Out of the dim south-west, glittering and strange, voluptuous, and in some way terrible, shone those Pleasure Cities, of which the kinematograph-phonograph and the old man in the street had spoken. Strange places reminiscent of the legendary Sybaris, cities of art and beauty, mercenary art and mercenary beauty, sterile wonderful cities of motion and music, whither repaired all who profited by the fierce, inglorious, economic struggle that went on in the glaring labyrinth below.

Fierce he knew it was. How fierce he could judge from the fact that these latter-day people referred back to the England of the nineteenth century as the figure of an idyllic easy-going life.

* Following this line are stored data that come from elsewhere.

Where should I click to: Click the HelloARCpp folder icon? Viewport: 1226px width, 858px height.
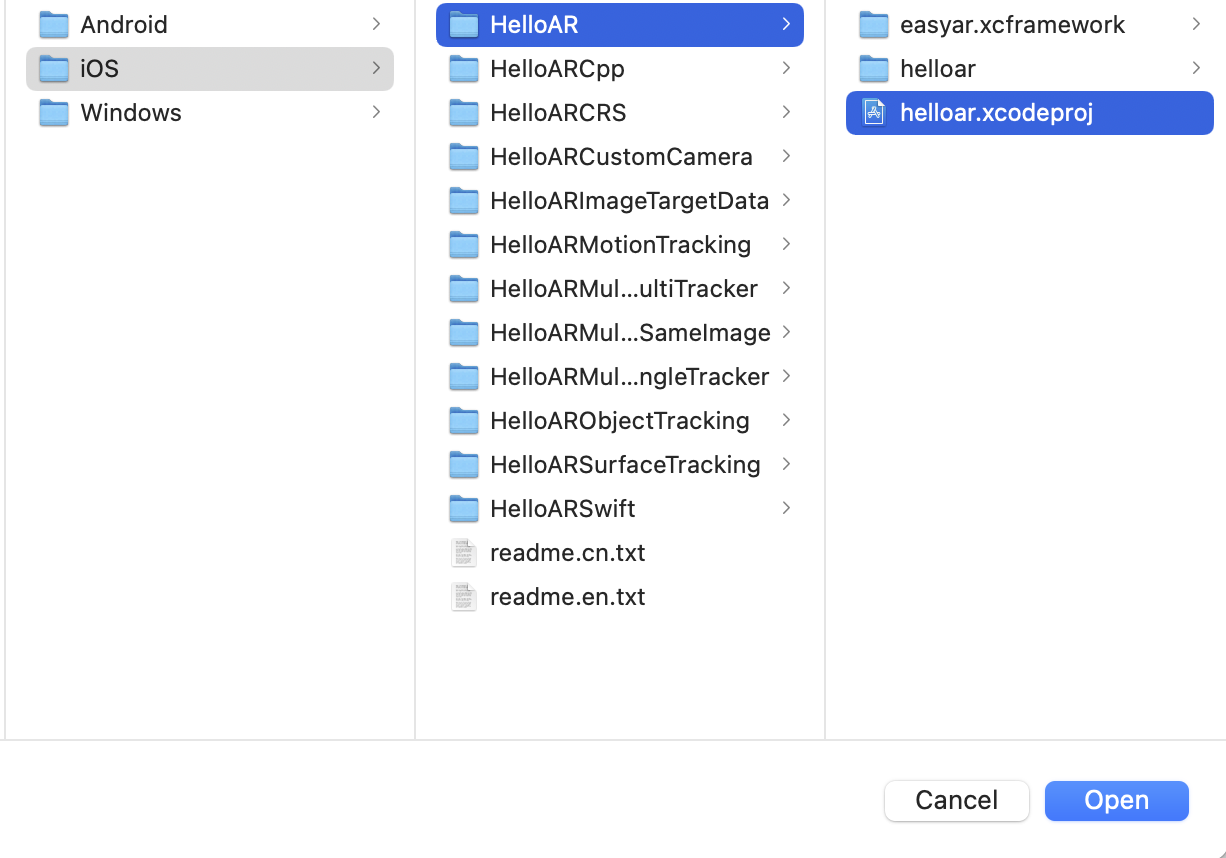click(463, 69)
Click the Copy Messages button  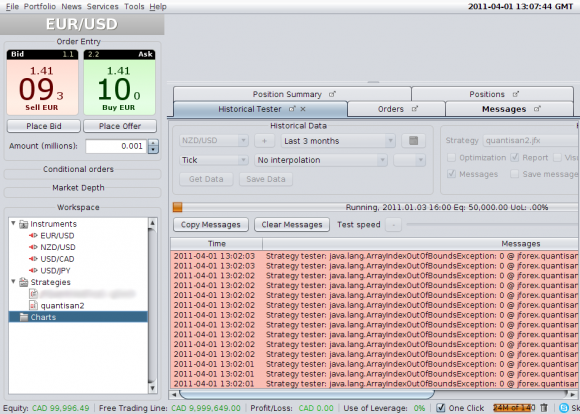pyautogui.click(x=211, y=225)
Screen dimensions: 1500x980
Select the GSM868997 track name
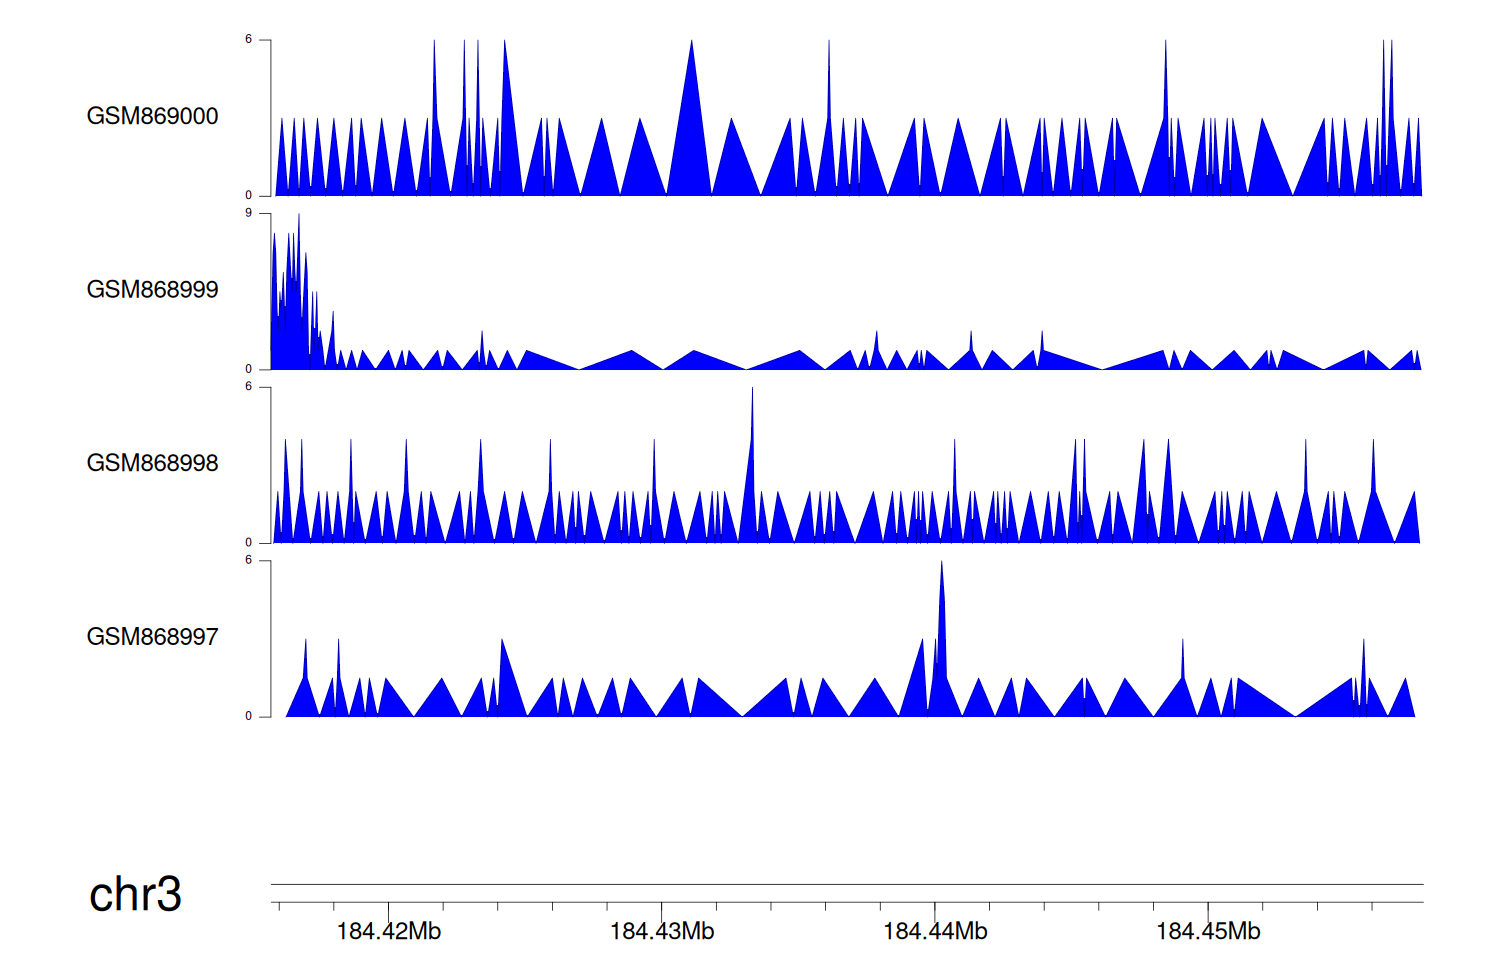(152, 637)
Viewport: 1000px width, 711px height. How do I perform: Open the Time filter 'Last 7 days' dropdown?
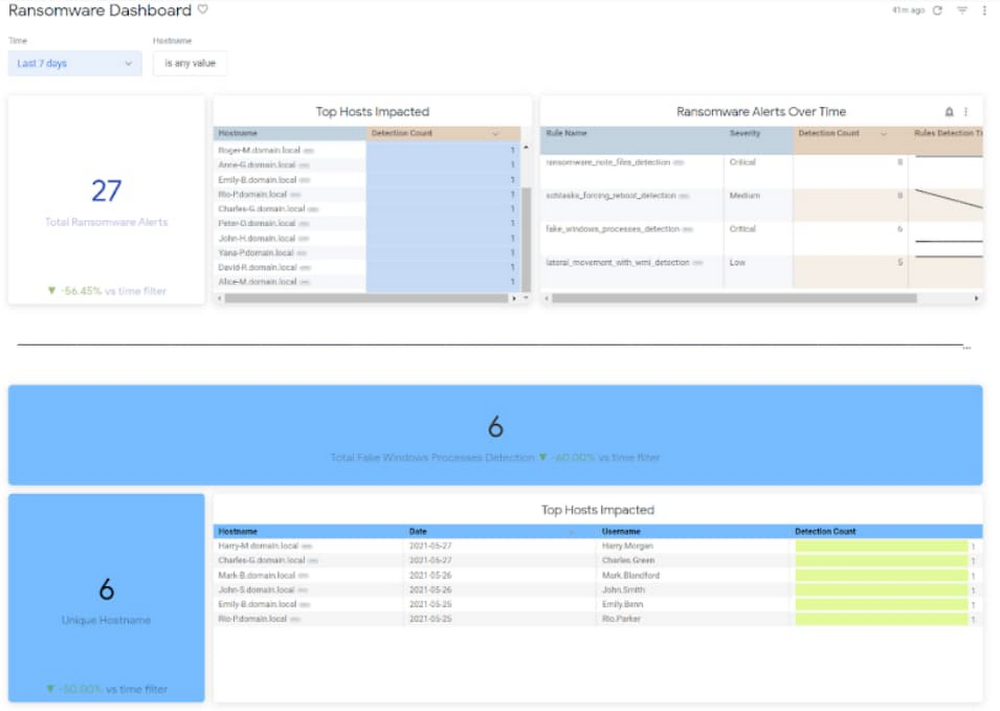(x=75, y=63)
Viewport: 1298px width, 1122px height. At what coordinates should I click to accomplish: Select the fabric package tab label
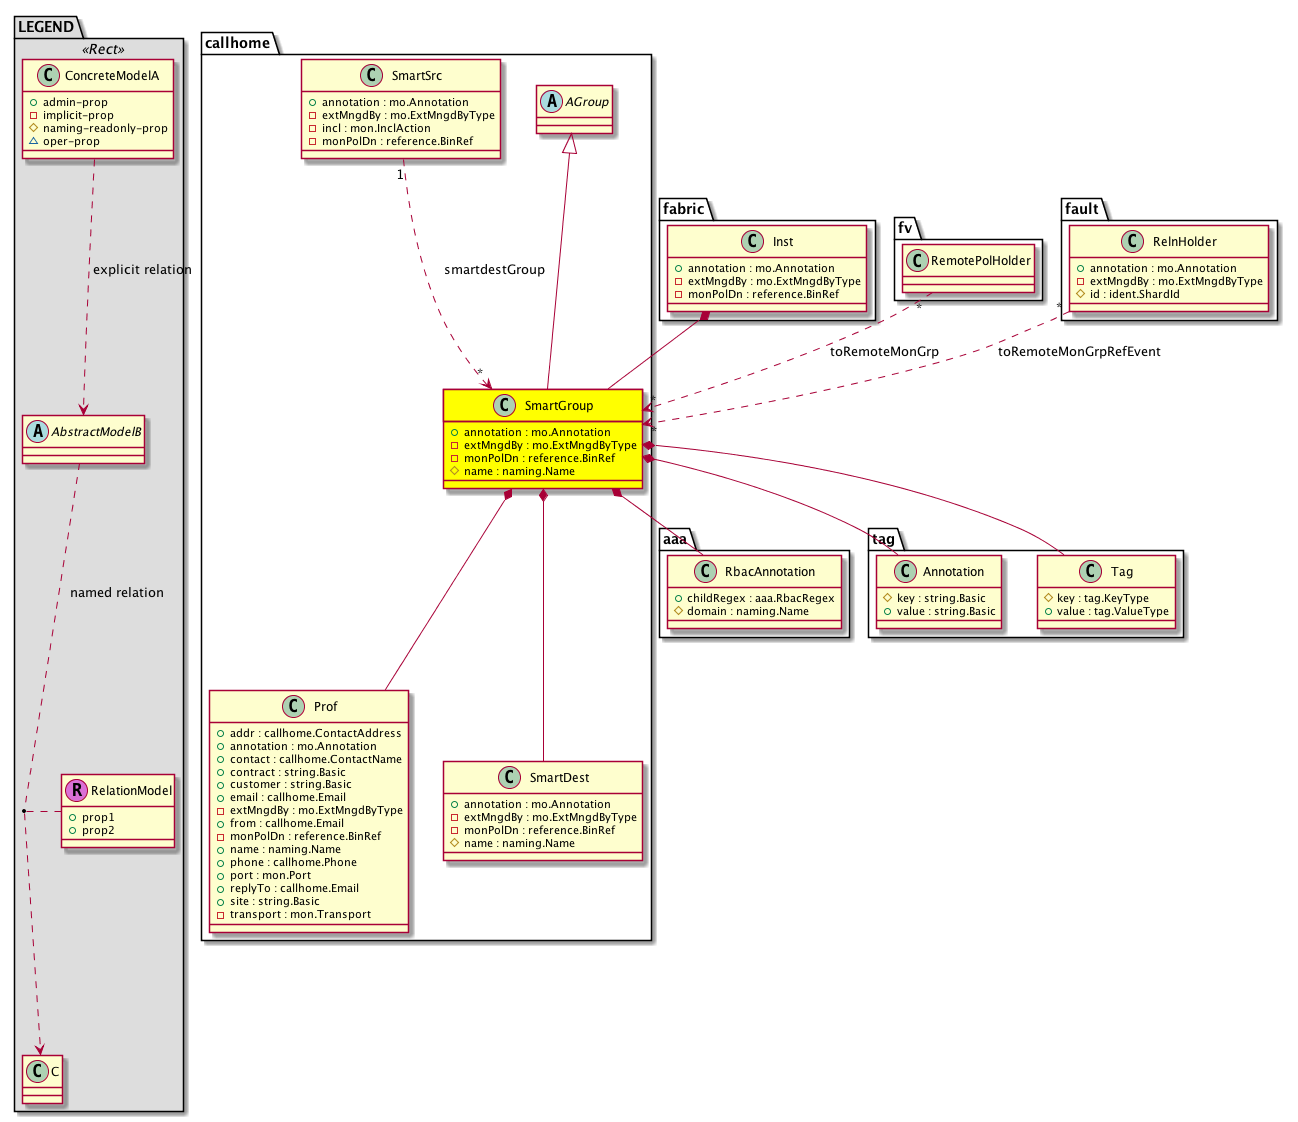[x=684, y=209]
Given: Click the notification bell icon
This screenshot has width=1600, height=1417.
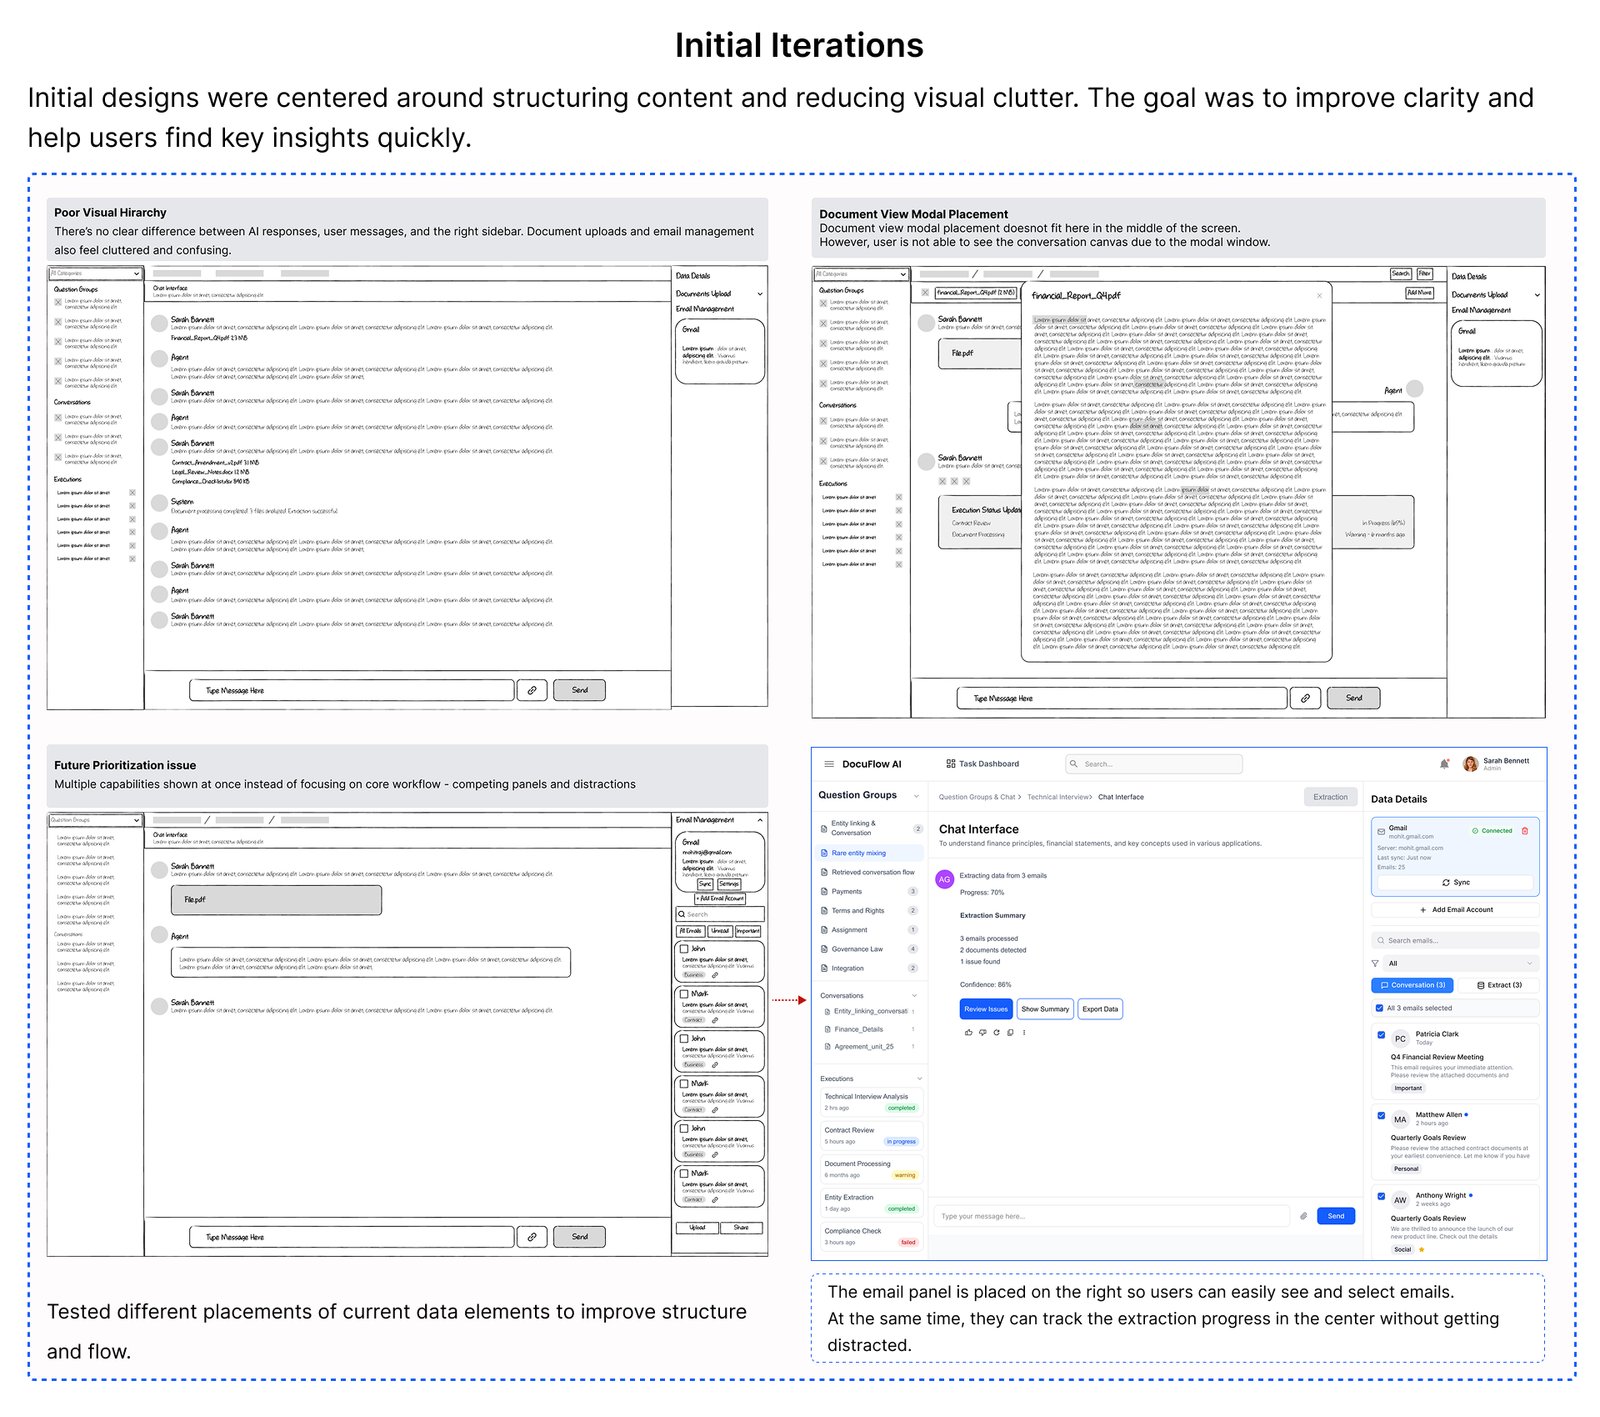Looking at the screenshot, I should click(1444, 764).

He turned his eyes to the scene immediately before him again, trying to conceive the big factories of that intricate maze.

Northward he knew were the potters, makers not only of earthenware and china, but of the kindred pastes and compounds a subtler mineralogical chemistry had devised; there were the makers of statuettes and wall ornaments and much intricate furniture; there too were the factories where feverishly competitive authors devised their phonograph discourses and advertisements and arranged the groupings and developments for their perpetually startling and novel kinematographic dramatic works. Thence, too, flashed the world-wide messages, the world-wide falsehoods of the news-tellers, the chargers of the telephonic machines that had replaced the newspapers of the past.

To the westward beyond the smashed Council House were the voluminous offices of municipal control and government; and to the eastward, towards the port, the trading quarters, the huge public markets, the theatres, houses of resort, betting palaces, miles of billiard saloons, baseball and football circuses, wild beast rings and the innumerable temples of the Christian and quasi-Christian sects, the Mahomedans, Buddhists, Gnostics, Spook Worshippers, the Incubus Worshippers, the Furniture Worshippers, and so forth; and to the south again a vast manufacture of textiles, pickles, wines and condiments. And from point to point tore the countless multitudes along the roaring mechanical ways. A gigantic hive, of which the winds were tireless servants, and the ceaseless wind-vanes an appropriate crown and symbol.

He thought of the unprecedented population that had been sucked up by this sponge of halls and galleries—the thirty-three million lives that were playing out each its own brief ineffectual drama below him, and the complacency that the brightness of the day and the space and splendour of the view, and above all the sense of his own importance had begotten, dwindled and perished. Looking down from this height over the city it became at last possible to conceive this overwhelming multitude of thirty-three millions, the reality of the responsibility he would take upon himself, the vastness of the human Maelstrom over which his slender kingship hung.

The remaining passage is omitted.